## Short task
Copy out the following records line for line, without changing anything.

## Records provided
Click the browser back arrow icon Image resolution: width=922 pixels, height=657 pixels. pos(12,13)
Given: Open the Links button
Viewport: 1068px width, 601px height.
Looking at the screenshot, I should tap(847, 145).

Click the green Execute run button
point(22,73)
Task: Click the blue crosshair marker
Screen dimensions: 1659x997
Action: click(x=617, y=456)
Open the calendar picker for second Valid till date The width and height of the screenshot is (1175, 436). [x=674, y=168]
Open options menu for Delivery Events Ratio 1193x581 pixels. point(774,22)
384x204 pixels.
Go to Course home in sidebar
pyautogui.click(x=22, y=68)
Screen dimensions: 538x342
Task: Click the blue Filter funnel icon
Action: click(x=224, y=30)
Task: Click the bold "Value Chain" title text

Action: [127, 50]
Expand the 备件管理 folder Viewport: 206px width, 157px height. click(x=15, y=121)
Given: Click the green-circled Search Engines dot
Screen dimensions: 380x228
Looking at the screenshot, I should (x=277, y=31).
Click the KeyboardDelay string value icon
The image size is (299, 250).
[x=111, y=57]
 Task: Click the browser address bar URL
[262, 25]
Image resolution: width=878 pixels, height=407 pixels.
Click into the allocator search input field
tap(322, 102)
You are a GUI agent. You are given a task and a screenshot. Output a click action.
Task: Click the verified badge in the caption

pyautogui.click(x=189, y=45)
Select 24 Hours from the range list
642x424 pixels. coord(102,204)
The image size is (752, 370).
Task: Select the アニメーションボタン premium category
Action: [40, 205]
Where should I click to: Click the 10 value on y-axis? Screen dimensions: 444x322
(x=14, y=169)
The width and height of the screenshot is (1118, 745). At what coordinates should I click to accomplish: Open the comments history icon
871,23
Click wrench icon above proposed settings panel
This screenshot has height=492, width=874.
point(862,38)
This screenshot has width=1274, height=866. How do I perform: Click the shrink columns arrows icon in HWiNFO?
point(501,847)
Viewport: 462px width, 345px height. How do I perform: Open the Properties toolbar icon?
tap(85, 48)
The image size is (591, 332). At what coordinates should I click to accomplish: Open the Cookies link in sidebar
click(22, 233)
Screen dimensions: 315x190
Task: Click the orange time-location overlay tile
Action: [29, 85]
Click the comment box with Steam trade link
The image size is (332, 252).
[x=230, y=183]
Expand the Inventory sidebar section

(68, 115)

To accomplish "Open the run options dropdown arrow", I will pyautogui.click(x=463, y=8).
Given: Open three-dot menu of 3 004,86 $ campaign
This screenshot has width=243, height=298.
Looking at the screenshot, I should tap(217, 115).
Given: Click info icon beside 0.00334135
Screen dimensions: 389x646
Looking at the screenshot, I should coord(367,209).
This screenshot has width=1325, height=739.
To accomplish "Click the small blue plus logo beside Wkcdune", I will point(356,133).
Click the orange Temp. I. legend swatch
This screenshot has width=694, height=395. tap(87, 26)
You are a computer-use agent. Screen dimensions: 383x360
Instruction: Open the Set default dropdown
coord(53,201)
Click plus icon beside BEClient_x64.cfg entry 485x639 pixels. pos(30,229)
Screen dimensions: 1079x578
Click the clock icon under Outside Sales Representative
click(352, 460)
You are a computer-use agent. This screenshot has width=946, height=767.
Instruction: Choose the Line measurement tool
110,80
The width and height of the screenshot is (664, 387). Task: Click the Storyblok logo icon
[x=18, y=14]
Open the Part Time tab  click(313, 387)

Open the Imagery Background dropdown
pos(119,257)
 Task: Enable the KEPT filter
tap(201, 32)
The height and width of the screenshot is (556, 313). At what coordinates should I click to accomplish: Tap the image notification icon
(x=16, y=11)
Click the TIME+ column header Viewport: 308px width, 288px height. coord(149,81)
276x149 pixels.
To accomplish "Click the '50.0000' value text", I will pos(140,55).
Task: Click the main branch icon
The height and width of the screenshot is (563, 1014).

## Task solution
Click the browser back arrow icon Image resolution: width=922 pixels, height=657 pixels. pos(12,13)
Given: Open the Links button
Viewport: 1068px width, 601px height.
Looking at the screenshot, I should tap(847, 145).

Click the green Execute run button
point(22,73)
Task: Click the blue crosshair marker
Screen dimensions: 1659x997
Action: click(x=617, y=456)
Open the calendar picker for second Valid till date The width and height of the screenshot is (1175, 436). [x=674, y=168]
Open options menu for Delivery Events Ratio 1193x581 pixels. point(774,22)
384x204 pixels.
Go to Course home in sidebar
pyautogui.click(x=22, y=68)
Screen dimensions: 538x342
Task: Click the blue Filter funnel icon
Action: click(x=224, y=30)
Task: Click the bold "Value Chain" title text

Action: [127, 50]
Expand the 备件管理 folder Viewport: 206px width, 157px height. click(x=15, y=121)
Given: Click the green-circled Search Engines dot
Screen dimensions: 380x228
Looking at the screenshot, I should (x=277, y=31).
Click the KeyboardDelay string value icon
The image size is (299, 250).
[x=111, y=57]
 Task: Click the browser address bar URL
[262, 25]
Image resolution: width=878 pixels, height=407 pixels.
Click into the allocator search input field
tap(322, 102)
You are a GUI agent. You are given a task and a screenshot. Output a click action.
Task: Click the verified badge in the caption

pyautogui.click(x=189, y=45)
Select 24 Hours from the range list
642x424 pixels. coord(102,204)
The image size is (752, 370).
Task: Select the アニメーションボタン premium category
Action: [40, 205]
Where should I click to: Click the 10 value on y-axis? Screen dimensions: 444x322
(x=14, y=169)
The width and height of the screenshot is (1118, 745). At what coordinates should I click to accomplish: Open the comments history icon
871,23
Click wrench icon above proposed settings panel
This screenshot has height=492, width=874.
point(862,38)
This screenshot has width=1274, height=866. How do I perform: Click the shrink columns arrows icon in HWiNFO?
point(501,847)
Viewport: 462px width, 345px height. How do I perform: Open the Properties toolbar icon?
tap(85, 48)
The image size is (591, 332). At what coordinates should I click to accomplish: Open the Cookies link in sidebar
click(22, 233)
Screen dimensions: 315x190
Task: Click the orange time-location overlay tile
Action: [29, 85]
Click the comment box with Steam trade link
The image size is (332, 252).
[x=230, y=183]
Expand the Inventory sidebar section

(68, 115)

To accomplish "Open the run options dropdown arrow", I will pyautogui.click(x=463, y=8).
Given: Open three-dot menu of 3 004,86 $ campaign
This screenshot has width=243, height=298.
Looking at the screenshot, I should tap(217, 115).
Given: Click info icon beside 0.00334135
Screen dimensions: 389x646
Looking at the screenshot, I should coord(367,209).
This screenshot has width=1325, height=739.
To accomplish "Click the small blue plus logo beside Wkcdune", I will point(356,133).
Click the orange Temp. I. legend swatch
This screenshot has width=694, height=395. tap(87, 26)
You are a computer-use agent. Screen dimensions: 383x360
Instruction: Open the Set default dropdown
coord(53,201)
Click plus icon beside BEClient_x64.cfg entry 485x639 pixels. pos(30,229)
Screen dimensions: 1079x578
Click the clock icon under Outside Sales Representative
click(352, 460)
You are a computer-use agent. This screenshot has width=946, height=767.
Instruction: Choose the Line measurement tool
110,80
The width and height of the screenshot is (664, 387). Task: Click the Storyblok logo icon
[x=18, y=14]
Open the Part Time tab  click(313, 387)

Open the Imagery Background dropdown
pos(119,257)
 Task: Enable the KEPT filter
tap(201, 32)
The height and width of the screenshot is (556, 313). At what coordinates should I click to accomplish: Tap the image notification icon
(x=16, y=11)
Click the TIME+ column header Viewport: 308px width, 288px height. coord(149,81)
276x149 pixels.
To accomplish "Click the '50.0000' value text", I will pos(140,55).
Task: Click the main branch icon
The height and width of the screenshot is (563, 1014).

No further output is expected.